A HashSet is backed by a HashMap. From it's JavaDoc:
This class implements the Set interface, backed by a hash table (actually a HashMap instance)
When taking a look at the source we can also see how they relate to each other:
// Dummy value to associate with an Object in the backing Map
private static final Object PRESENT = new Object();
public boolean add(E e) {
return map.put(e, PRESENT)==null;
}
Therefore a HashSet<E>
is backed by a HashMap<E,Object>
. For all HashSets in our application we have one reference object PRESENT
that we use in the HashMap
for the value. While the memory needed to store PRESENT
is neglectable, we still store a reference to it for each value in the map.

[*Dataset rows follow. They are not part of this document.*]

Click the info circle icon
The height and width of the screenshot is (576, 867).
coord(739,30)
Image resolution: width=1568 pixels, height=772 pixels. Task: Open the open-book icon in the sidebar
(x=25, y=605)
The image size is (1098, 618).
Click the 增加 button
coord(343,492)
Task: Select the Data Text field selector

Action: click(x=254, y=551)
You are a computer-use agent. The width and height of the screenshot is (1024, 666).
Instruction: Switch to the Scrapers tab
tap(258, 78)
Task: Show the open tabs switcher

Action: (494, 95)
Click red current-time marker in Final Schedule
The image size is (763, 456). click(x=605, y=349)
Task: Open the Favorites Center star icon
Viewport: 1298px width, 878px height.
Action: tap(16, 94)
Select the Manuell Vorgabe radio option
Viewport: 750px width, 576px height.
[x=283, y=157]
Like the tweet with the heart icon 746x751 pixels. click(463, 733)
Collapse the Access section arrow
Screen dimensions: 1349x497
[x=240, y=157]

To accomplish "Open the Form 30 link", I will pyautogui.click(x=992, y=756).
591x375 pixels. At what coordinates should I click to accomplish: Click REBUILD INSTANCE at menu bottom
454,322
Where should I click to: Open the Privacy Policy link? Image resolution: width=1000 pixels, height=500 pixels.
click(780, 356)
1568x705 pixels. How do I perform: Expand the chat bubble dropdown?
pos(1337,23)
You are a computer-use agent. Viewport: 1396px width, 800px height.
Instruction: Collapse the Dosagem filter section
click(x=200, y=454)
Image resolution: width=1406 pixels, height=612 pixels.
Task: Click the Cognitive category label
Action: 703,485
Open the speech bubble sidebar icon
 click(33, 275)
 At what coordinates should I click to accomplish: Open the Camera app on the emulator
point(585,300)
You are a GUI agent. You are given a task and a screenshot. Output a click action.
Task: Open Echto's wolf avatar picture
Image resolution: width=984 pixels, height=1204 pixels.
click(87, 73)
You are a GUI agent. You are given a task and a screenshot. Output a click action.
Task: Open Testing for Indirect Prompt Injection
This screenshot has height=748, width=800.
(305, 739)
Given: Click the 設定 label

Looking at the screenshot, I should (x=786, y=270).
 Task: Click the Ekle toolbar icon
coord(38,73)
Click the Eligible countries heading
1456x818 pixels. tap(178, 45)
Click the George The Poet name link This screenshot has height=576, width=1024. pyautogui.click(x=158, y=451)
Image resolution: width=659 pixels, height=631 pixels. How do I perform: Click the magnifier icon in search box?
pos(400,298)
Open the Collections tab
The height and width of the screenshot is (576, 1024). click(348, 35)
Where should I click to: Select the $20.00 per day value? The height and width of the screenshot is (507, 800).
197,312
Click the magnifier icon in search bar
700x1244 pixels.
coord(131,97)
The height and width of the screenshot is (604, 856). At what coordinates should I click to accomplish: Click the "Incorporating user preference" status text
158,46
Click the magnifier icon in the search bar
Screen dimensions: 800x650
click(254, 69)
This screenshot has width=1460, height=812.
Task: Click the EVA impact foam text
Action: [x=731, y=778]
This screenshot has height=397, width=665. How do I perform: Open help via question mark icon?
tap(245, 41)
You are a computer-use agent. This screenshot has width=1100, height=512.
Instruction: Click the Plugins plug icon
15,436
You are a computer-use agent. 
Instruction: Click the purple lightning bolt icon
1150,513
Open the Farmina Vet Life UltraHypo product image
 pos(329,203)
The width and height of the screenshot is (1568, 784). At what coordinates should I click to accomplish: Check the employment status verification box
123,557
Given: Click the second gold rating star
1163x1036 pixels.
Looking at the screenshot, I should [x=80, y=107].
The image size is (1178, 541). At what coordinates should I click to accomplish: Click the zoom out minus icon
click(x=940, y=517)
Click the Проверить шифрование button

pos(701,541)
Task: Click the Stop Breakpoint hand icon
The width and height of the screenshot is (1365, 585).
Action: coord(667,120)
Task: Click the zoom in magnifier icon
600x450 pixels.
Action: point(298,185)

Would it not be more efficient to use null
instead of PRESENT
? A further consideration then is should we forgo the HashSet
altogether and directly use a HashMap
, given the circumstance permits the use of a Map
instead of a Set
.
My basic problem that triggered these thoughts is the following situation: I have a collection of objects on with the following properties:
- big collection of objects > 30'000
- Insertion order is not relevant
- Efficient check if an item is contained
- Adding new items to the collection is not relevant
The chosen solution should perform optimal in the context to the above criteria as well as minimize memory consumption. On this basis the datastructures
HashSet
andHashMap
spring to mind. When thinking about alternative approaches, the key question is:
How to check containement efficiently?
The only answer that comes to my mind is using the items hash to calculate the storage location. I might be missing something here. Are there any other approaches?
I had a look at various issues, that did shed some light on the issue, but not quietly answered my question:
- Java : HashSet vs. HashMap
- clarifying facts behind Java's implementation of HashSet/HashMap
- Java HashSet vs HashMap
I am not looking for suggestions of any alternative libraries or framework to address this, but I want to understand if there is an other way to think about efficient containement checking of an element in a Collection
.